What is needed =>
Copy out the records verbatim from the line containing "Given: Click the line" through the final line of the records, inclusive.

Data supplied =>
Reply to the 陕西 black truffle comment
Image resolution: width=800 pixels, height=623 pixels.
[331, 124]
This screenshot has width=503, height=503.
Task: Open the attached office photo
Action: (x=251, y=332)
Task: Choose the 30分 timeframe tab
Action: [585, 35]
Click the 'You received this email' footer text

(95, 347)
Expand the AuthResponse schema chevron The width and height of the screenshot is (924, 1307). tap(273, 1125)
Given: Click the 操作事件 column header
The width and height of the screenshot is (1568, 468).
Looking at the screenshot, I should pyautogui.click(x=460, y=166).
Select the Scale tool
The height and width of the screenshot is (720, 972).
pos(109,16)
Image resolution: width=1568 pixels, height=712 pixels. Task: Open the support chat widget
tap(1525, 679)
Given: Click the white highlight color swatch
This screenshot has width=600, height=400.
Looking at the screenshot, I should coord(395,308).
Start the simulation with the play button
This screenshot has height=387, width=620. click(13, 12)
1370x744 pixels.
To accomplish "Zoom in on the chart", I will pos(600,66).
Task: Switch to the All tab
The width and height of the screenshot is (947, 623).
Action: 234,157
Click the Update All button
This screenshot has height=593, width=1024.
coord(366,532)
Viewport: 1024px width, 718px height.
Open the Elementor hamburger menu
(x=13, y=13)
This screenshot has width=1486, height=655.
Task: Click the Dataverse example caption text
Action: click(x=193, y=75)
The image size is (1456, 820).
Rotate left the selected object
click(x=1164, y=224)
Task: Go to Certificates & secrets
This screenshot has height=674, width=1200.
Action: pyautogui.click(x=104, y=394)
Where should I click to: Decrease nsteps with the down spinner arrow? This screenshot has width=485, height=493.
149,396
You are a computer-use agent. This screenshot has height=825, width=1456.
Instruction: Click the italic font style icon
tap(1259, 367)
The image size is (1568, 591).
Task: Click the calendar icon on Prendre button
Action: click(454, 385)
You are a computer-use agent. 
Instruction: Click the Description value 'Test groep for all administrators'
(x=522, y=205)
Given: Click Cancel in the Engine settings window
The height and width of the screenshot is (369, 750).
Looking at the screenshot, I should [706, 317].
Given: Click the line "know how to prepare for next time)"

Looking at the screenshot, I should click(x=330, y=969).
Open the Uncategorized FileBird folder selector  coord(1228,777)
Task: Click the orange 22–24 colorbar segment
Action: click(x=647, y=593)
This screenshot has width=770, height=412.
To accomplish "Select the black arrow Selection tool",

Completed task =>
Given: Click the line "know how to prepare for next time)"

Looking at the screenshot, I should click(x=330, y=969).
Open the Uncategorized FileBird folder selector  coord(1228,777)
Task: Click the orange 22–24 colorbar segment
Action: click(x=647, y=593)
This screenshot has width=770, height=412.
To accomplish "Select the black arrow Selection tool",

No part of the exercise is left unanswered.